[[ Excerpted passage, beginning ]]

Her lyrical poetry in Spanish, and especially that in Ilocano, gained attention in various international forums in Spain, Paris and St. Louis, Missouri. Of her many writings, unfortunately, only 22 poems have been preserved, where many were likely destroyed by those against her progressive writings during the patriarchal Spanish colonial era, while some were destroyed as a result of war against the Spanish colonizers. The remaining 22 literary contributions were posthumously presented at the Exposicion General de Filipinas in Madrid in 1887 three years after her death. They are again presented at the International Exposicion in Paris in 1889 and at the St. Louis International Exposition in Missouri in 1904. They were also included in the Encyclopedia Internationale des Oeuvres des Femmes (International Encyclopedia of Women's Works) in 1889. Although more known for her poems, Leona also wrote manifestos on Filipina strength and critiques on colonial rule through satirical writings in a gentle progression. For much of the 20th century, Leona's sexuality and romantic relationships with some of her female peers were intentionally neglected by scholars of literature, to an extent that they have been omitted in chronicles, likely an attempt to whitewash her sexual orientation. This whitewashing was halted after her life as a lesbian woman was finally vividly performed in the Cultural Center of the Philippines in the 1990's.

In 2020, the prestigious Philippine Graphic, recognizing Leona as the “Mother of Feminist Literature” in the Philippines, honored her as "the “bridge” from oral tradition to written poetry" because of her skillful way of delivering her verses, while noting her works as “excellently lyrical”. She was known to be peak caliber not just in the creative writing arts, but also in spoken word poetry, where she would vocally deliver her poems during occasions such as celebrations, anniversaries, and other events. It was also common knowledge among her peers that she would always promise to write a poem to her friends or relatives, leading to everyone to await the moment when she would express her verses either publicly for everyone to hear or secretly for close friends and progressive allies. Before her poems were published internationally by her son Isabelo, people from Vigan society and the region were known to speak her poems even after her death, influencing the society of her homeland by way of oral and literary tradition. Her life and creative works have made a huge impact in both Ilocano literature and Philippine literature.

Some of the preserved works of Leona Florentino which mirror some aspects of her life are Felicitación satírica, which tells of a spinster in her 28th birthday who was tragically only pursued by older men, Coronación de una soltera en sus días, which celebrates the birthday of a maiden, Declaración simbólica, which is poetic narrative of one's private erotic reflections disallowed among women but allowed for men during the colonial era, and Nalpay A Namnama, which depicts Leona's doomed love for a woman she cannot be with due to the patriarchal constraints of her era. Other poems include Kakaibang Pagkalibing ng Paghahangad, Naunsyaming pag-asa, and Pagbating babiro.

==Legacy==
A street at the Cultural Center of the Philippines Complex in Pasay City is named in her memory.

[[ Excerpted passage, end ]]

According to the passage on Leona Florentino, where and in what year were her remaining 22 works first presented after her death?

[[ Listed entries, beginning ]]

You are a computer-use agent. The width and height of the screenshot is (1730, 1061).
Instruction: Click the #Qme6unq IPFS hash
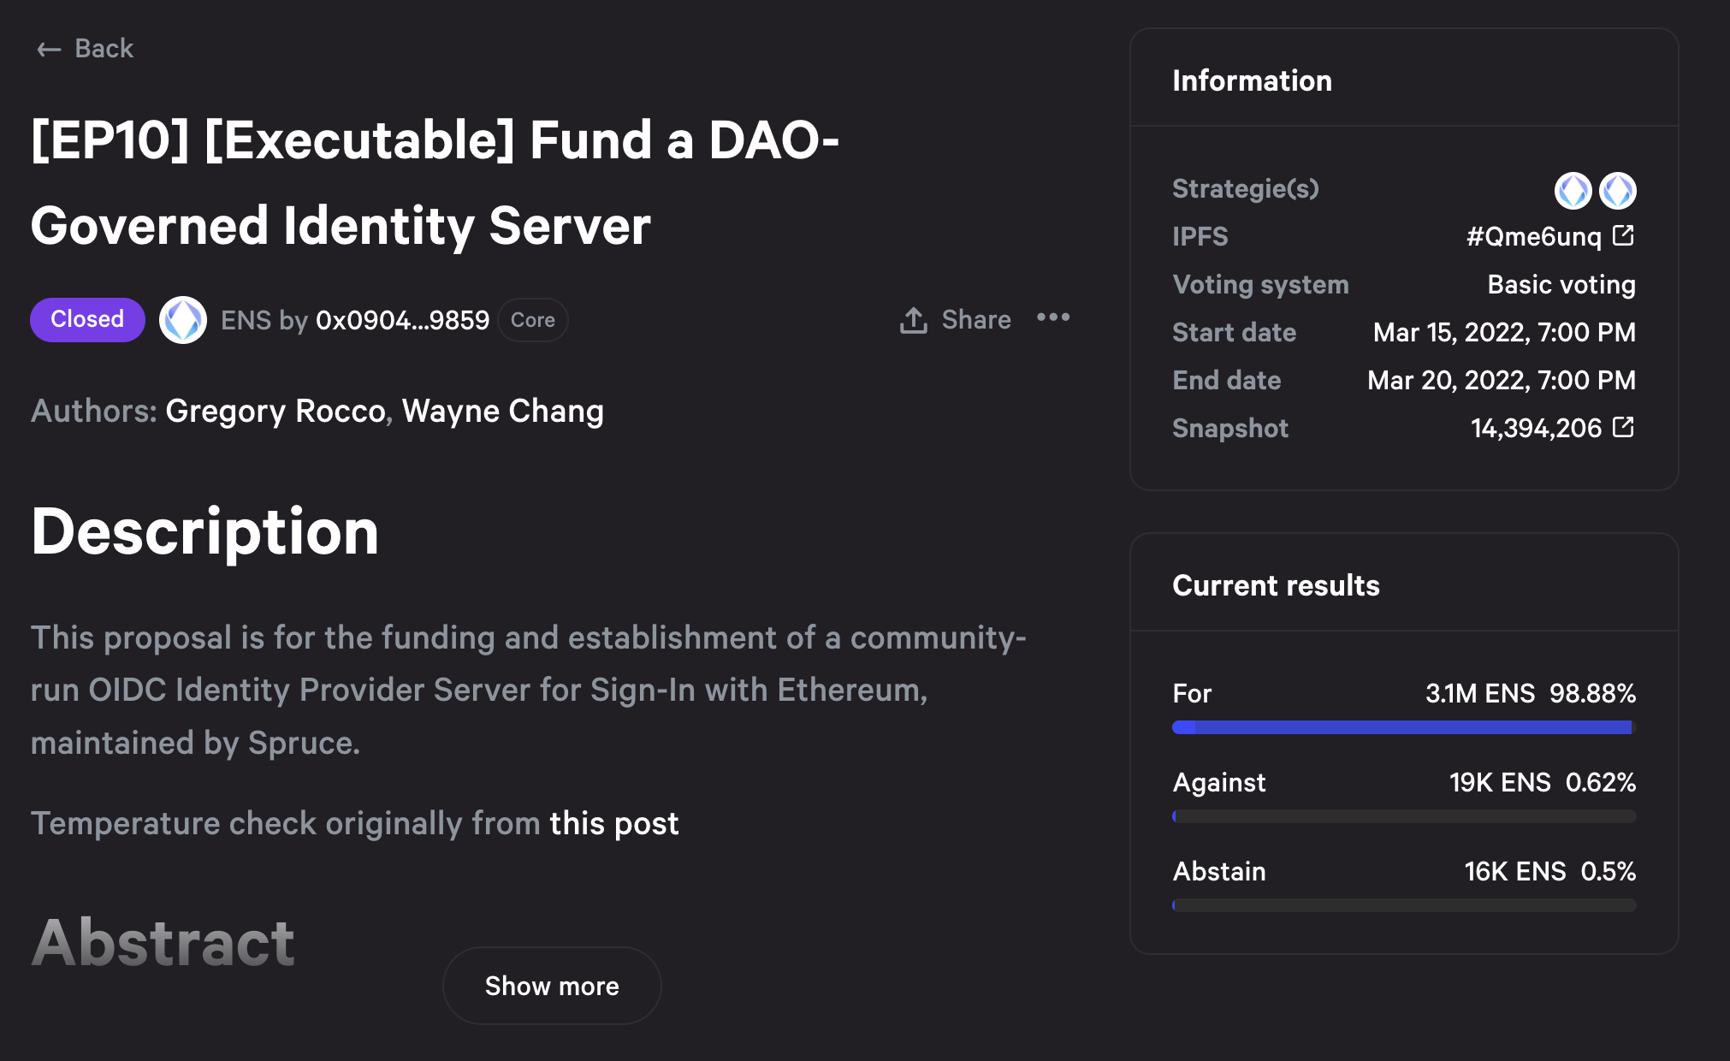coord(1533,236)
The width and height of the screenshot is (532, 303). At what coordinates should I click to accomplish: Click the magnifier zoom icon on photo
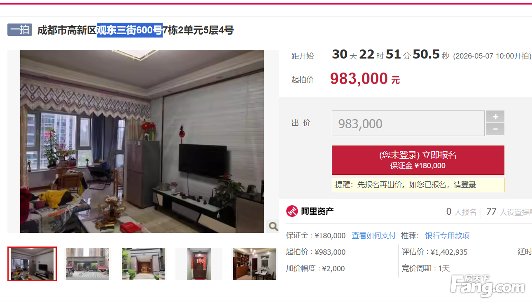273,226
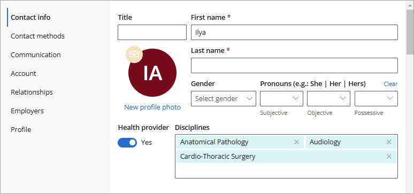The image size is (414, 194).
Task: Switch to the Communication section
Action: [x=36, y=55]
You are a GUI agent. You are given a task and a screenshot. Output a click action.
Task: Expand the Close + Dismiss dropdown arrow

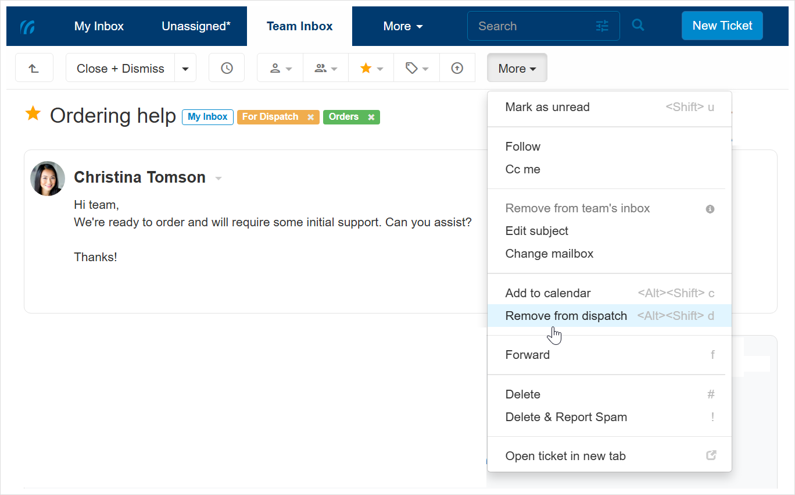(185, 67)

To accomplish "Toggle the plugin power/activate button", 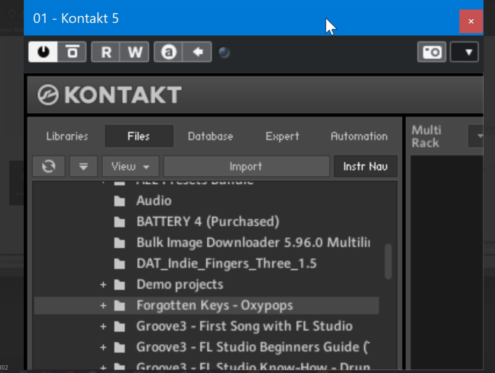I will (x=43, y=52).
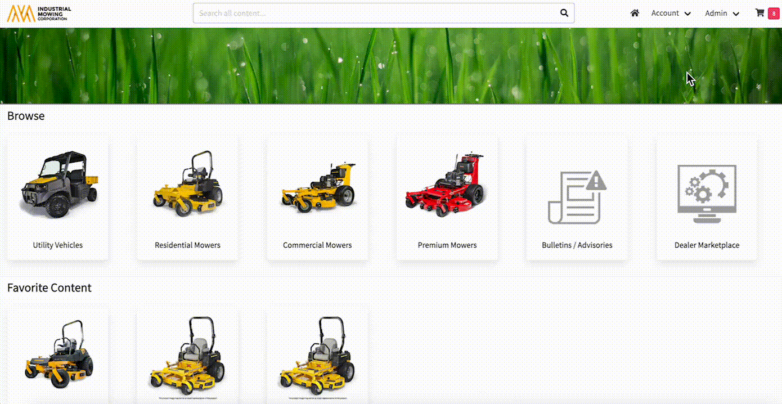Viewport: 782px width, 404px height.
Task: Click the Commercial Mowers label
Action: (317, 245)
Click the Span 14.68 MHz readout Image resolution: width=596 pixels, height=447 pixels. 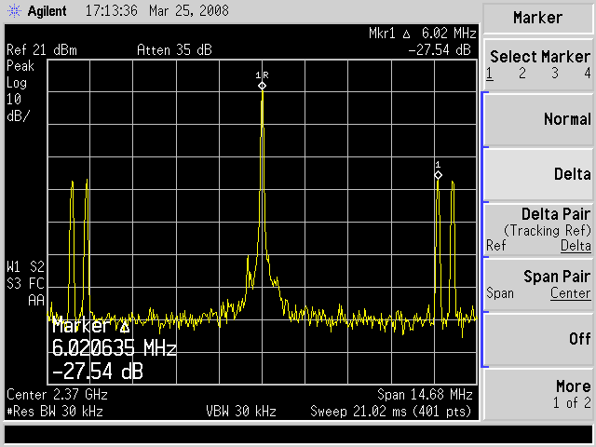click(x=425, y=394)
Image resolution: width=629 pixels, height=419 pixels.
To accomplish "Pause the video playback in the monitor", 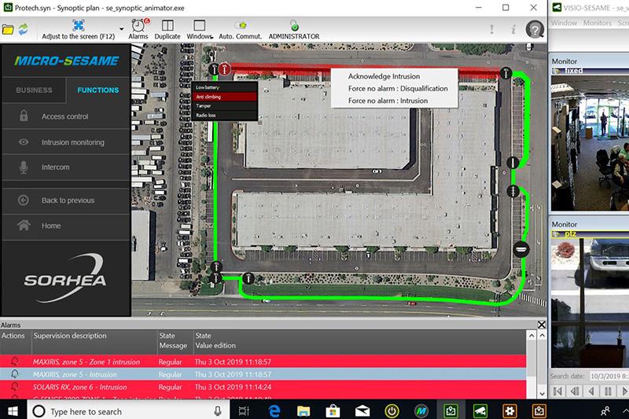I will (x=609, y=391).
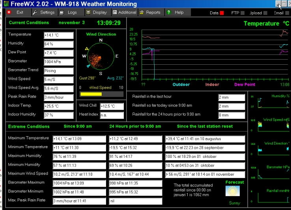
Task: Click the yellow Wind Speed bar
Action: (x=91, y=94)
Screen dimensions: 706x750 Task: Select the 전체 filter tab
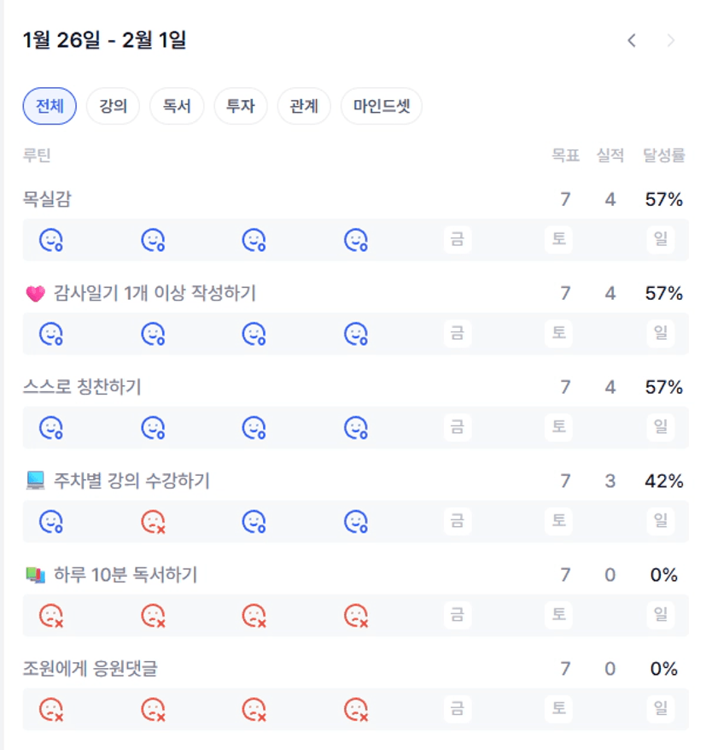click(x=50, y=107)
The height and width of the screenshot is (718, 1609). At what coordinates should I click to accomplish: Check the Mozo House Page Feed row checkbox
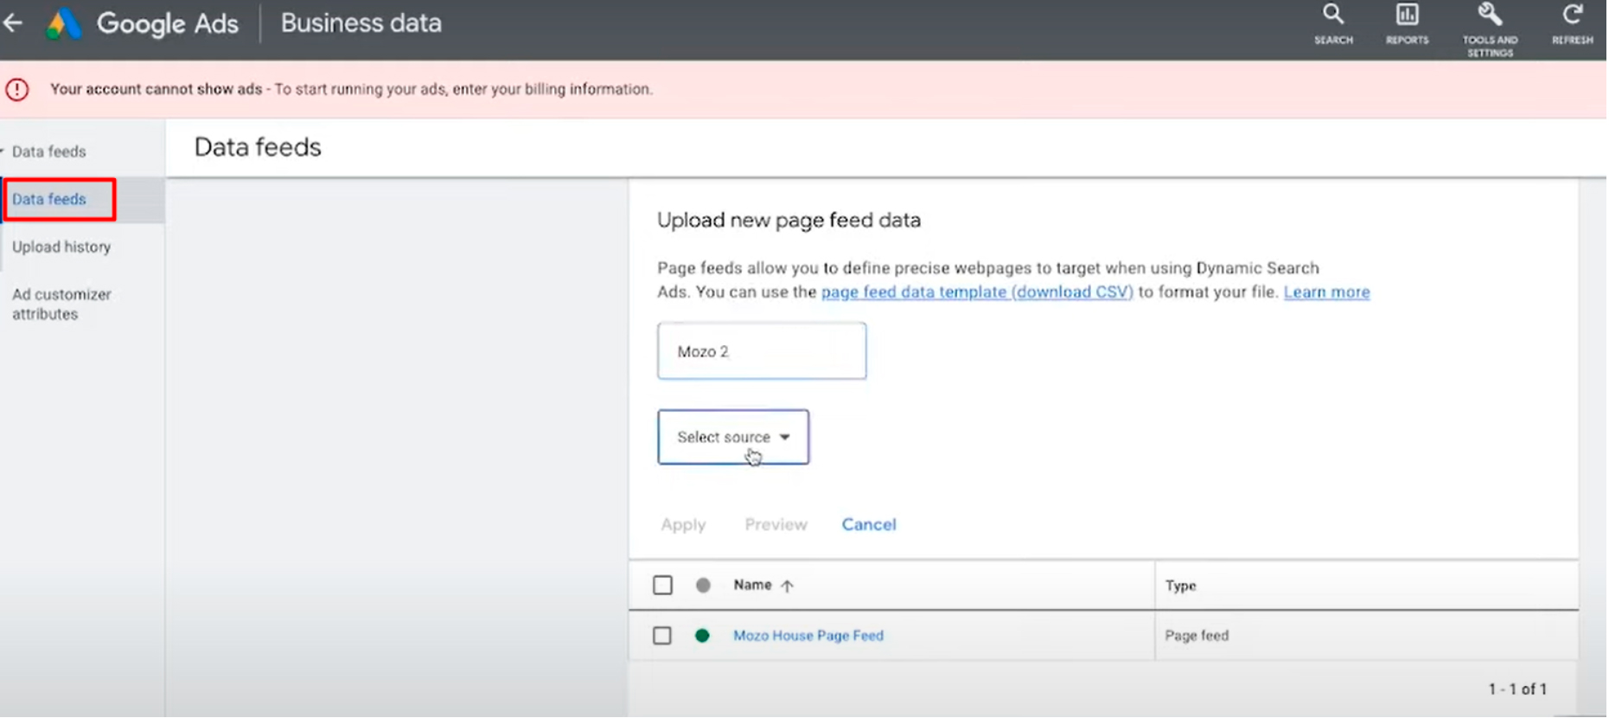pos(663,637)
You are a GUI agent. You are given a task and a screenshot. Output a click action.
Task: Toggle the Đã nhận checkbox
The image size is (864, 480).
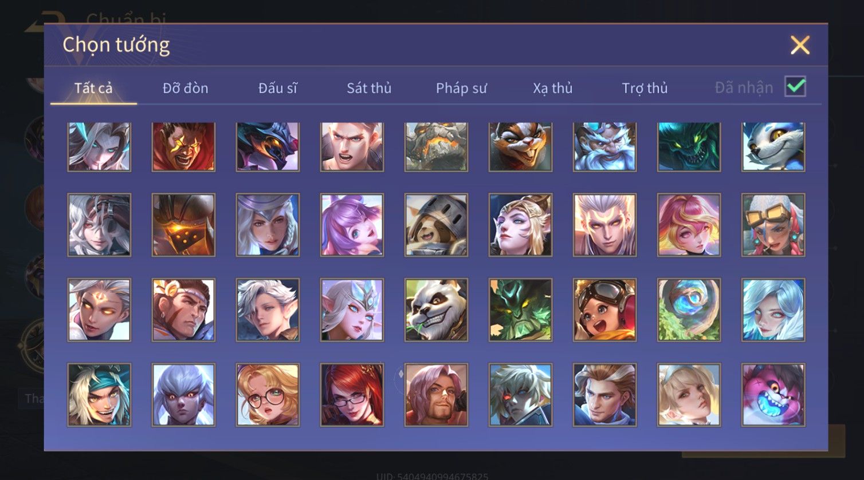point(795,86)
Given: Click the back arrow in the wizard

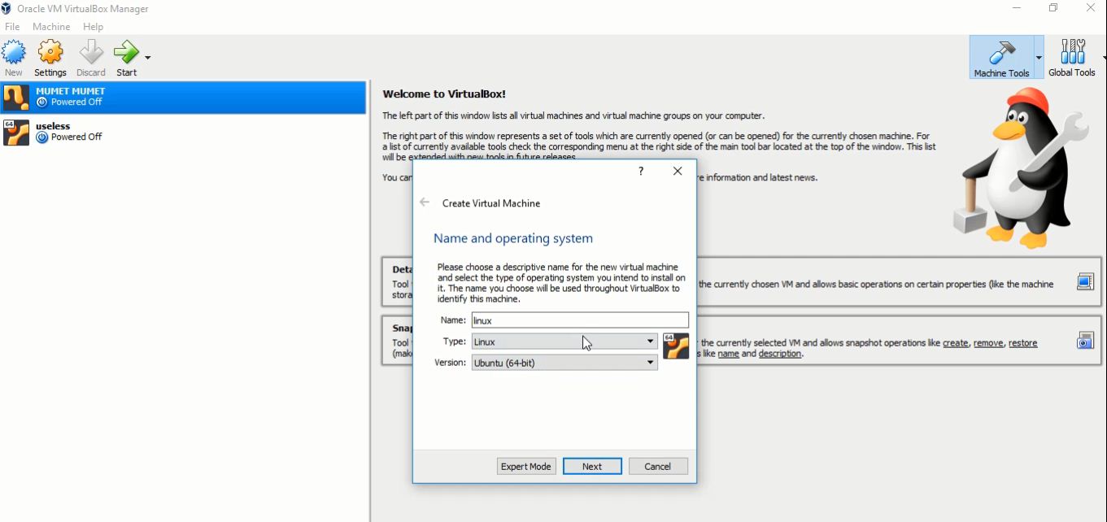Looking at the screenshot, I should click(x=424, y=202).
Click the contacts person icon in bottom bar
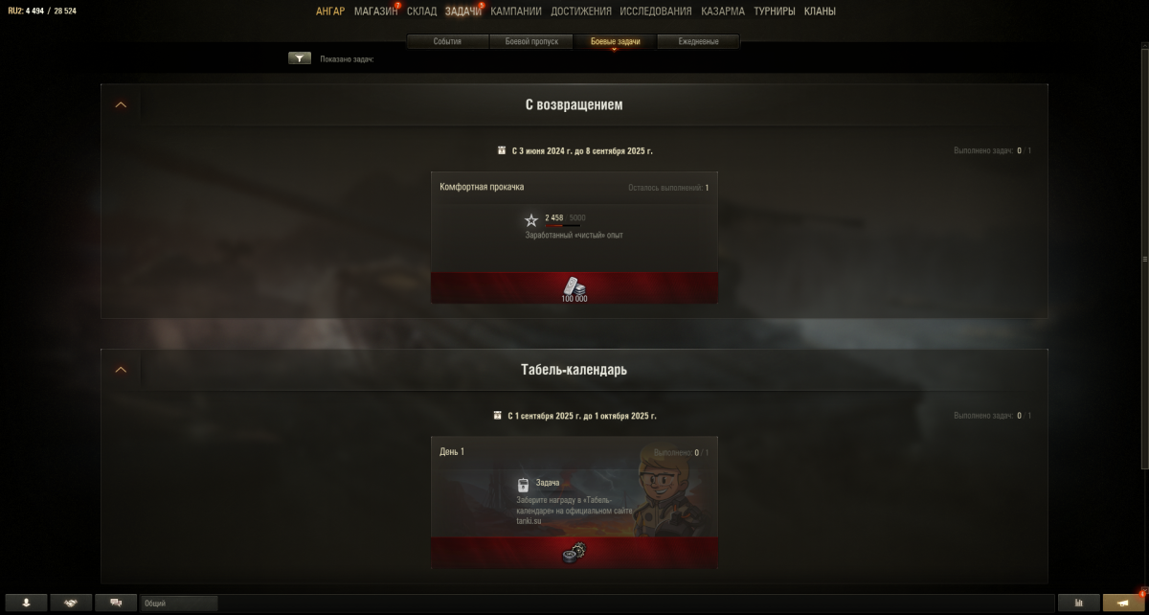The image size is (1149, 615). tap(26, 603)
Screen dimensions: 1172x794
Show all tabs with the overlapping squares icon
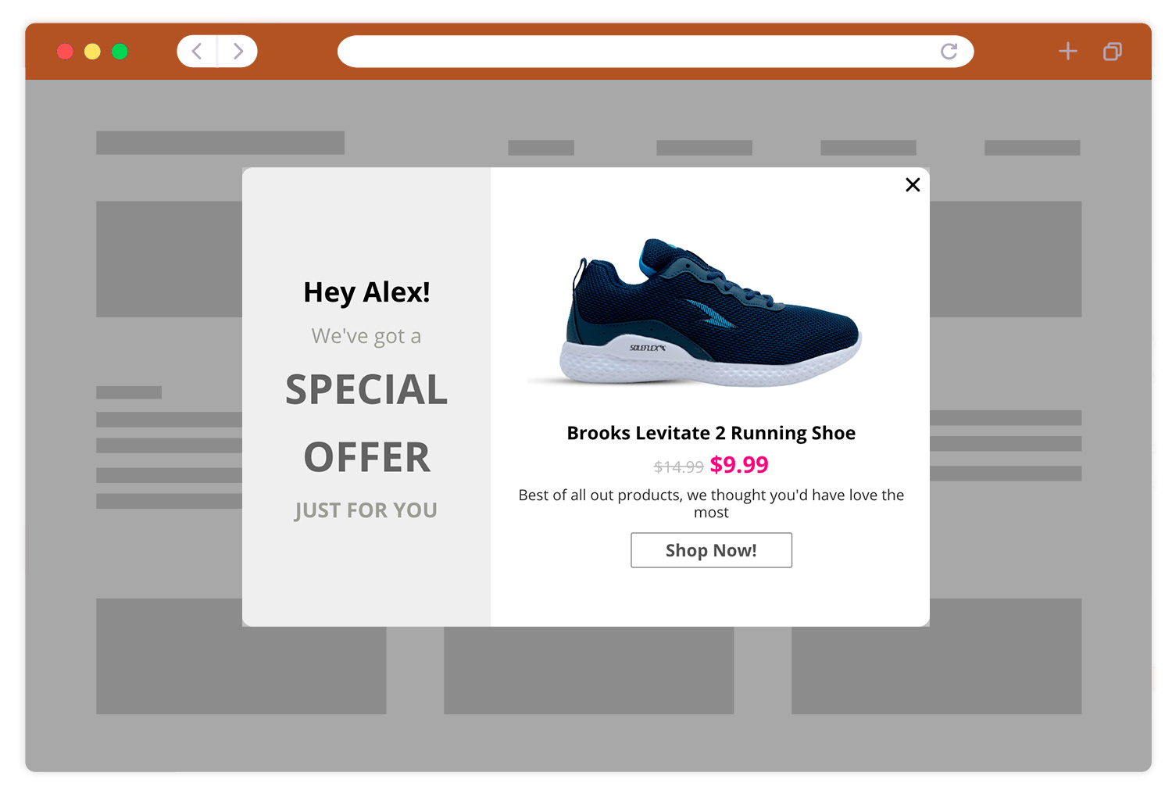point(1113,52)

[[ Listed entries, end ]]

* Solution to the exercise *
At the Exposicion General de Filipinas in Madrid in 1887.